• Written instruction
Swap "User name" for "Username" in the rows running from the one containing "The image size" through the last row, and reproduce those rows otherwise unchanged, leaving out the pictures.

Rows of data
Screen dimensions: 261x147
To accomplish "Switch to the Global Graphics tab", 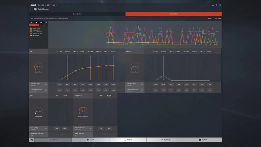I will (x=77, y=14).
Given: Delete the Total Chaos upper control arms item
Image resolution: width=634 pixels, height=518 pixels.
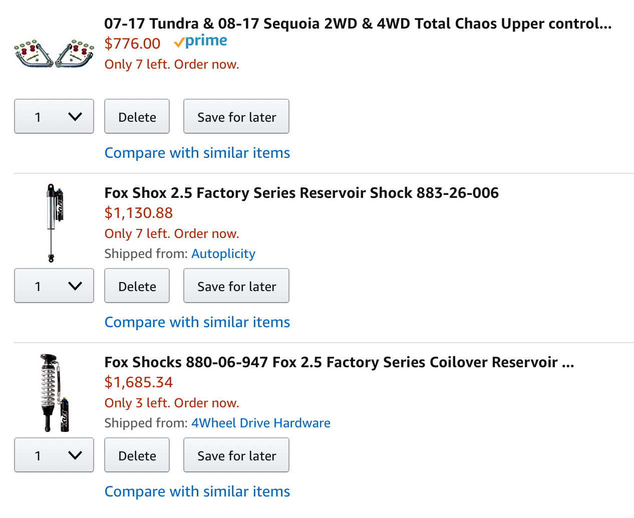Looking at the screenshot, I should click(x=137, y=116).
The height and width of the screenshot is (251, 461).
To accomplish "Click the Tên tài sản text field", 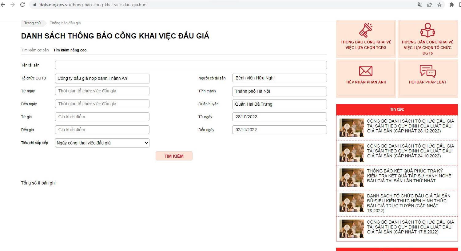I will tap(191, 65).
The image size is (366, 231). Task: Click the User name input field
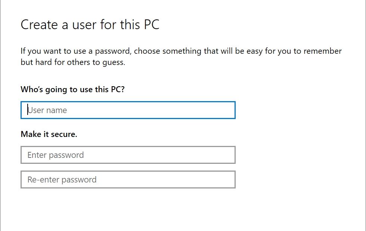(128, 110)
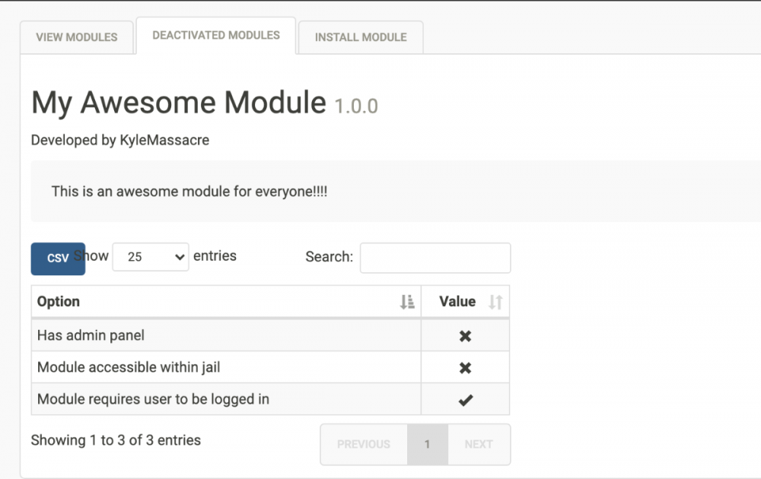The width and height of the screenshot is (761, 479).
Task: Go to the Next page
Action: coord(479,444)
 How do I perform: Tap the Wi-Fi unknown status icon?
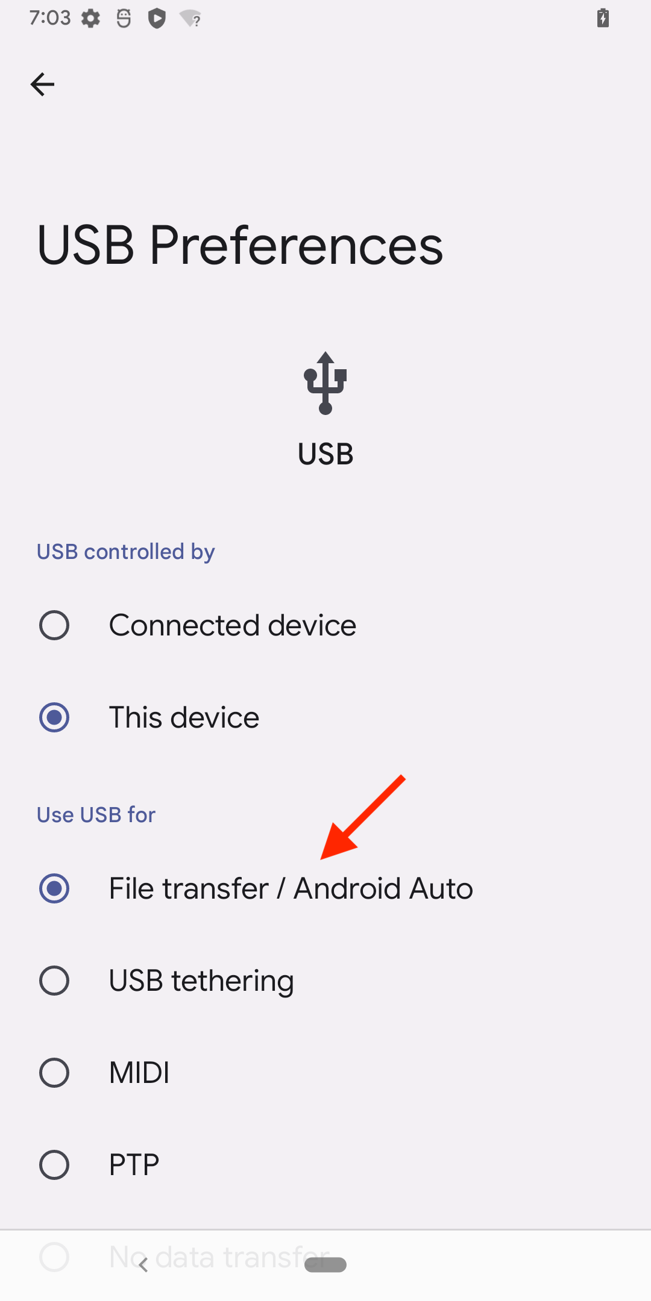[190, 19]
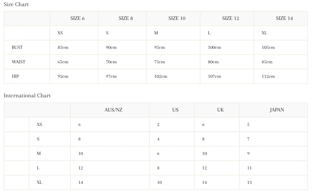Click the Japan size 5 cell
Viewport: 312px width, 194px height.
click(x=248, y=125)
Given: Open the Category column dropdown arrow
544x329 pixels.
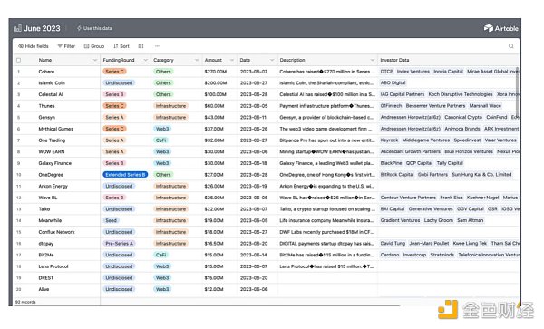Looking at the screenshot, I should click(197, 60).
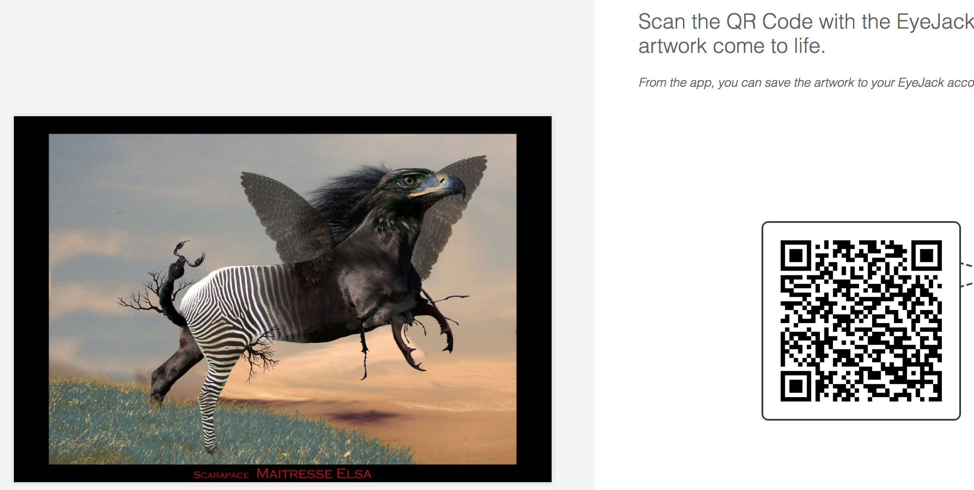Click the QR code image
This screenshot has width=974, height=490.
point(861,320)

• Answer for the task
The image size is (366, 231). Task: Click the Username input field
(128, 110)
The width and height of the screenshot is (761, 479).
Task: Go to the Next page
Action: coord(479,444)
 How do I perform: Tap the Wi-Fi unknown status icon?
[190, 19]
Click the Japan size 5 cell
Viewport: 312px width, 194px height.
click(x=248, y=125)
Given: Open the Category column dropdown arrow
544x329 pixels.
Looking at the screenshot, I should click(197, 60).
Click the QR code image
This screenshot has width=974, height=490.
point(861,320)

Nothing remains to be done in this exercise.